# Goal of the exercise:
Restate the listing word for word; omit the images.

# Data extract:
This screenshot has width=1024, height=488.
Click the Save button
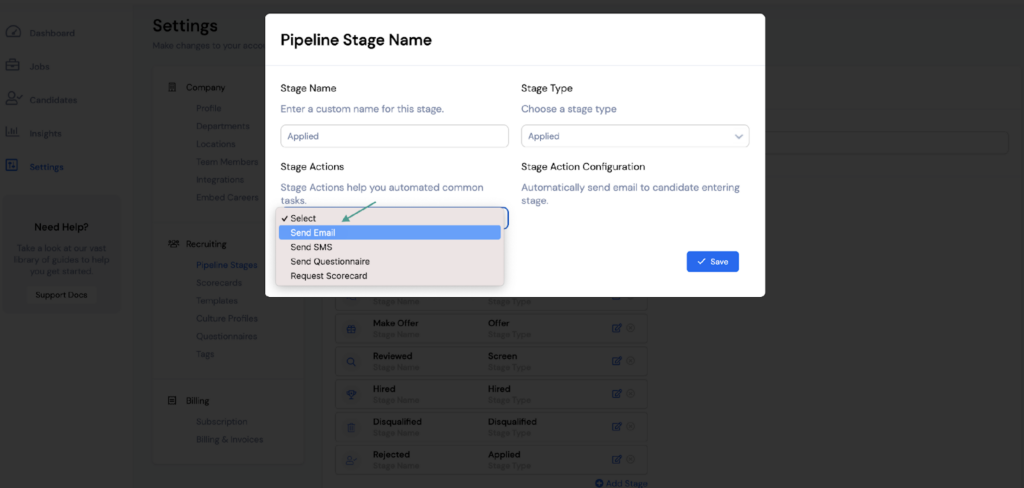[712, 261]
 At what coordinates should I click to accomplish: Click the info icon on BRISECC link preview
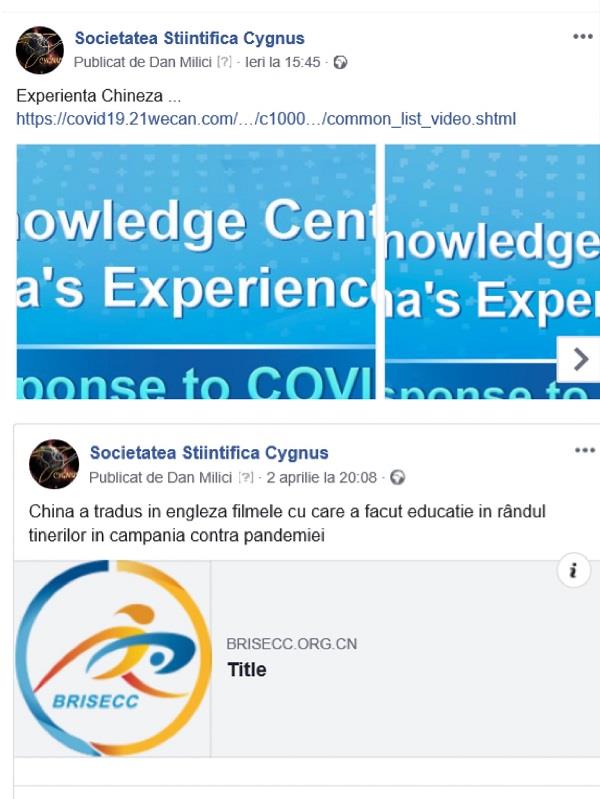pyautogui.click(x=573, y=570)
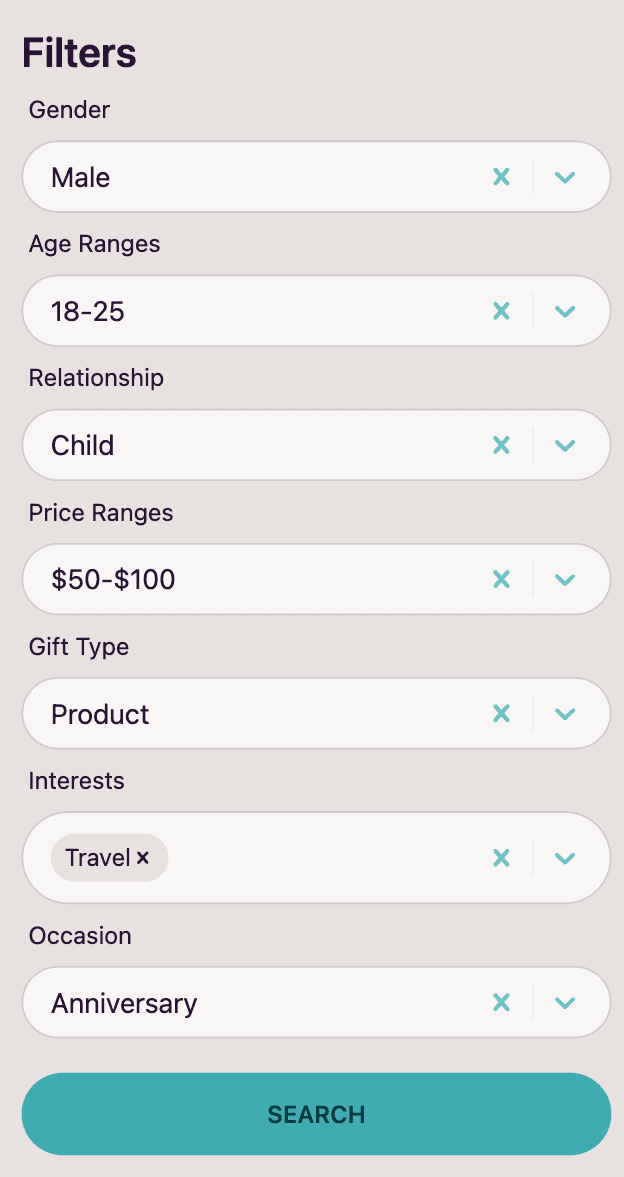The width and height of the screenshot is (624, 1177).
Task: Clear the Gender selection with its X
Action: [x=502, y=177]
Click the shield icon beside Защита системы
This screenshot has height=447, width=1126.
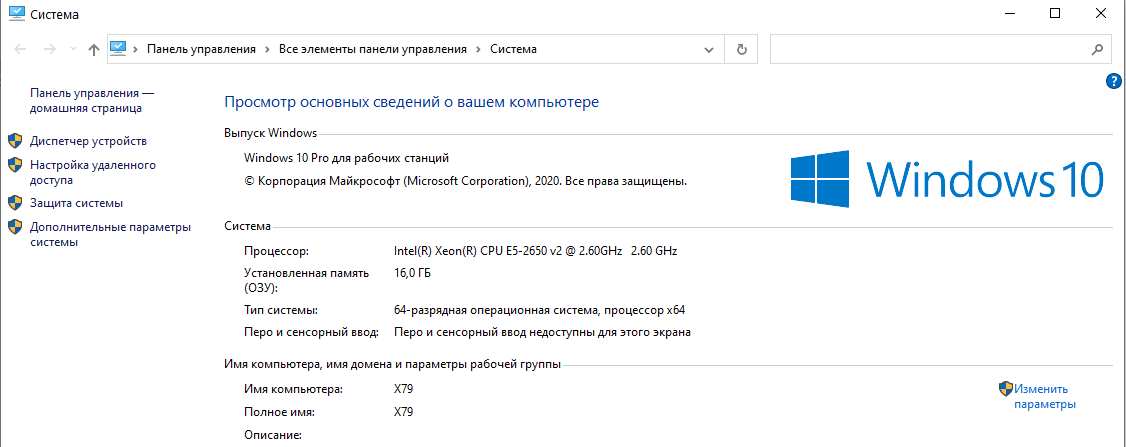click(15, 203)
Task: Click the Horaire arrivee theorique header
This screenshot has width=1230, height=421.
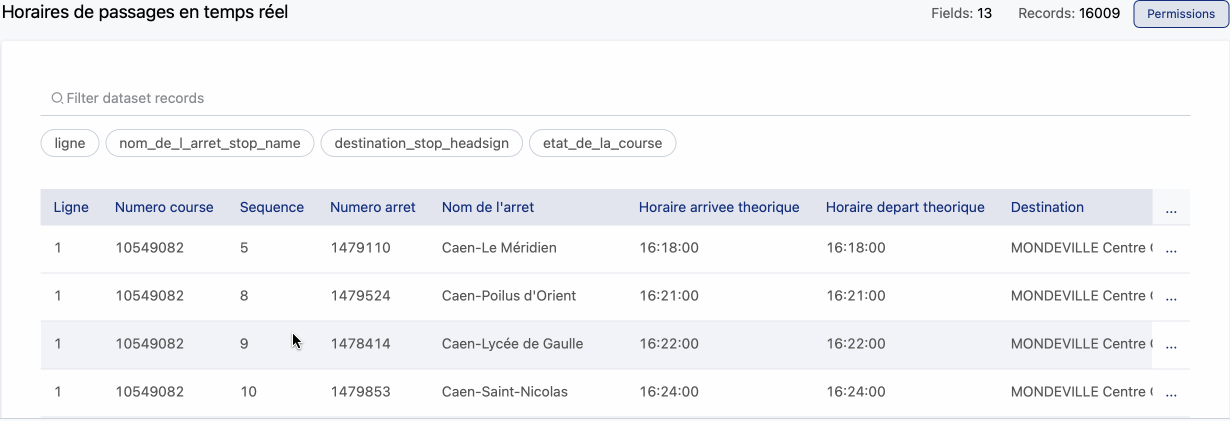Action: 719,207
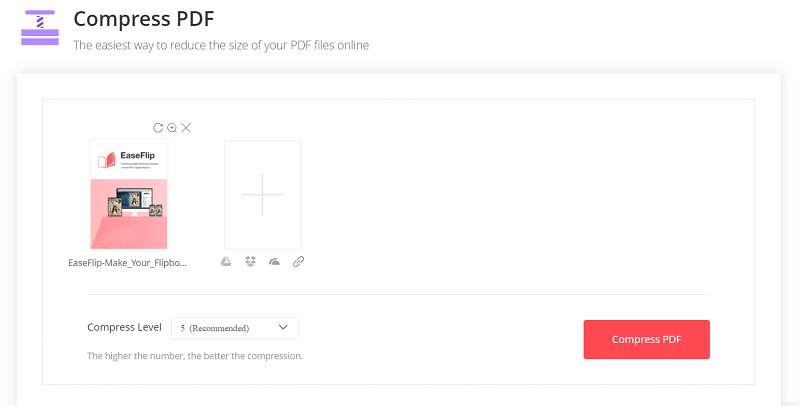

# Response box:
This screenshot has width=1024, height=488.
Click the Save button
[712, 261]
 At what coordinates should I click to accomplish: Click the info icon on BRISECC link preview
pyautogui.click(x=573, y=570)
The width and height of the screenshot is (624, 1177).
Task: Clear the Gender selection with its X
Action: [x=502, y=177]
Click the shield icon beside Защита системы
This screenshot has height=447, width=1126.
click(15, 203)
Task: Click the Horaire arrivee theorique header
This screenshot has width=1230, height=421.
Action: 719,207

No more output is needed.